● What the task requires: According to the review of Cline's cool climate syrah, why does "cool climate" imply a less alcoholic, less fruity wine? Answer in one to three sentences.

● Excerpted passage:
══════

Years ago, when the Wine Curmudgeon was only a little crank, Cline Cellars made nifty cheap red and white blends called Cotes d'Oakley, a play on the French Cotes du Rhone wines. Sadly, Cotes d'Oakley went the way of too many inexpensive wines, and it's not available today.
And, frankly, Cline wasn't the same winery without it. Its wines went more upscale in price and style, becoming very post-modern -- lots of fruit and lots of alcohol, and closer to $20 than $10. Or, as one comment on CellarTracker, the unofficial wine inventory software of the blog, said of the winery's 2009 syrah: "I may be wrong, but it is getting worse. Medicinal, industrial, uninspired effort."
Which is why I was intrigued when I recently received several samples from Cline, including the cool climate syrah ($18, sample). Cool climate is a wine term that implies a less alcoholic, less fruity wine, since grapes grown in a cooler region aren't supposed to get as ripe. (Whether this is true or not, given modern winemaking techniques, is a post for another day). In other words, this wasn't supposed to be a post-modern California wine.
And it isn't. Though the cool climate is not inexpensive, it is very well done. There is lots of dark fruit (plum?) and black pepper, and it's missing the sweetish, over the top fruit common to most Australian and California shirazes (syrah and shiraz being the same grape). And it's just 13 1/2 percent alcohol, which is about one point less than most shiraz-style wines.
The cool climate is not quite up to the level of the Randall Grahm syrah, which pioneered this more traditional style, but given the previously noted indifference with which so much syrah at this price is made, it's certainly worth drinking. Pair this with lighter red meat or smoked or roasted chicken.

══════

● Data extract:
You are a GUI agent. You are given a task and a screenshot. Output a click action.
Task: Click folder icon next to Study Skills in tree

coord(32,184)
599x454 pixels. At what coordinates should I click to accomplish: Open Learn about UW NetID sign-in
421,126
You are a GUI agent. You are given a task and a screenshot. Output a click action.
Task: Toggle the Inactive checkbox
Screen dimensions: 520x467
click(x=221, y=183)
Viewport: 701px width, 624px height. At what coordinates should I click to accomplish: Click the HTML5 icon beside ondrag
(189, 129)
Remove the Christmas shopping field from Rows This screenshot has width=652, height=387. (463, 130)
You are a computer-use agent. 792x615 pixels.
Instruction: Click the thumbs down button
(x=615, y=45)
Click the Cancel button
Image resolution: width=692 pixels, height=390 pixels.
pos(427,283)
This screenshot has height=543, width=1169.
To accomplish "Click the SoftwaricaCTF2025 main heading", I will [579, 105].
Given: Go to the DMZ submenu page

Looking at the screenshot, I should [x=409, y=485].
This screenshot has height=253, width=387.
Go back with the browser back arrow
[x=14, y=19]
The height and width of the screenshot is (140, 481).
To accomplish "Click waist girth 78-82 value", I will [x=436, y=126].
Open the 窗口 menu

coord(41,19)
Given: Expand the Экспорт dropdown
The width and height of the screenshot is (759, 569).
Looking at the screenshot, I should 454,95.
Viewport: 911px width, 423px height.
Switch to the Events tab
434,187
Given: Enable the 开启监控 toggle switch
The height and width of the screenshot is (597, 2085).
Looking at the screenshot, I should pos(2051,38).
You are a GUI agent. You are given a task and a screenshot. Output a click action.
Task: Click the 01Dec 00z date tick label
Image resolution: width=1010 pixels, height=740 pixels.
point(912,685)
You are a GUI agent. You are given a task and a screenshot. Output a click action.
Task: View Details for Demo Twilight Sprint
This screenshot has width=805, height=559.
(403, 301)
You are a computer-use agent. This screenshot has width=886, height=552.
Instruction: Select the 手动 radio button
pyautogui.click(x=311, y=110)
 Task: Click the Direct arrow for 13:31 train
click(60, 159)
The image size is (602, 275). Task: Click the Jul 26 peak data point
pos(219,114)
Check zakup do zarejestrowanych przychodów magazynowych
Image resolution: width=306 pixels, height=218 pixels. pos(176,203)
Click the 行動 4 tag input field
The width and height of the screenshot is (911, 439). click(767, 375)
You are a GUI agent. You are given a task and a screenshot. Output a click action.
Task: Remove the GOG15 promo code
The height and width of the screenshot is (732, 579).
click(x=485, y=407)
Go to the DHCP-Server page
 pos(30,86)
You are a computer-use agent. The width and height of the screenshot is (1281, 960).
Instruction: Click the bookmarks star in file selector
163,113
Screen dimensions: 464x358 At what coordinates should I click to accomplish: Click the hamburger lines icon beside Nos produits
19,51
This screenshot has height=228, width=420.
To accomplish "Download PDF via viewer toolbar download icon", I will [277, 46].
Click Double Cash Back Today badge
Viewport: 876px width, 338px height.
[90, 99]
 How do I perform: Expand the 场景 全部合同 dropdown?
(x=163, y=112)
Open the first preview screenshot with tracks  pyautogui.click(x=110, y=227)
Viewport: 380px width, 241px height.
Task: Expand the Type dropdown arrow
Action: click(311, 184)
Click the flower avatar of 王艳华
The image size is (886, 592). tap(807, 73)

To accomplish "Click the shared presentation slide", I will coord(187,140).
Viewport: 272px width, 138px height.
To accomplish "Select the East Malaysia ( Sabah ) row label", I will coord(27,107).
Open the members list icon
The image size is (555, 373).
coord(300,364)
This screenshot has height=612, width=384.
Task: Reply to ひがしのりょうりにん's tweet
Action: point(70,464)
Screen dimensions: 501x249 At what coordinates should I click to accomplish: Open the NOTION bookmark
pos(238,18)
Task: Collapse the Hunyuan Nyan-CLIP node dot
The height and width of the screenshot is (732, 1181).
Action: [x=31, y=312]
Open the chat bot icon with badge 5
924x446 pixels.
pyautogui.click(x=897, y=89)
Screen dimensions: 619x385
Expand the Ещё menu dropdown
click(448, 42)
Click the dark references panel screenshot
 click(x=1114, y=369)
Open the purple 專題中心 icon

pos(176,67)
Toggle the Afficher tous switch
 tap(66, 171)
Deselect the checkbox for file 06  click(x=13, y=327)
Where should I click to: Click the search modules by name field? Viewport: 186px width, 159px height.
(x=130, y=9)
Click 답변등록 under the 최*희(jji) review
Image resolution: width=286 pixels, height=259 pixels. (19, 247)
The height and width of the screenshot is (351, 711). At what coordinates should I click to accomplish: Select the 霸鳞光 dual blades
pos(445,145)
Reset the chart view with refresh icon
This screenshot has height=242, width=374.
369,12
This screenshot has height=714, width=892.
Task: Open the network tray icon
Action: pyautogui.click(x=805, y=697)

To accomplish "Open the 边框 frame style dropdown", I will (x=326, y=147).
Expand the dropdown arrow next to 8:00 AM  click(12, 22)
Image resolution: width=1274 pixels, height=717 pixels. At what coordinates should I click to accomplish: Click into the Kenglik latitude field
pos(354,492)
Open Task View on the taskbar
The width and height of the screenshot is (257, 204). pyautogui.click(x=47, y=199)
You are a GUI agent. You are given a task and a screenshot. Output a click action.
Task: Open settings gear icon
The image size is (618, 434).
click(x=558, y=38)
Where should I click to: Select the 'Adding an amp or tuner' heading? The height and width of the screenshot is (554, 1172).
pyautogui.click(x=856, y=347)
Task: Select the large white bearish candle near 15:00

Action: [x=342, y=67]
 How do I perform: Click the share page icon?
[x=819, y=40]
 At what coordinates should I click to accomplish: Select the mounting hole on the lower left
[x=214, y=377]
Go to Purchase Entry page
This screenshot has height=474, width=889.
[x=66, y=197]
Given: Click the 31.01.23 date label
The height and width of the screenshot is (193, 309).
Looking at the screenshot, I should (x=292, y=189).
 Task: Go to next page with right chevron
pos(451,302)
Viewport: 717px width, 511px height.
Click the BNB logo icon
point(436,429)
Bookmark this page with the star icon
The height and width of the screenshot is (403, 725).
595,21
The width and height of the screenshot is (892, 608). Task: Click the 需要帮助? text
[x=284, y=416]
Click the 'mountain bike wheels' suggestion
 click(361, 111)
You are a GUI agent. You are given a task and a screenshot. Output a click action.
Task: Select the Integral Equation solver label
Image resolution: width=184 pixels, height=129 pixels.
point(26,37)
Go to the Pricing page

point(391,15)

══════

● Exercise solution: The term implies a less alcoholic, less fruity wine because grapes grown in a cooler region aren't supposed to get as ripe.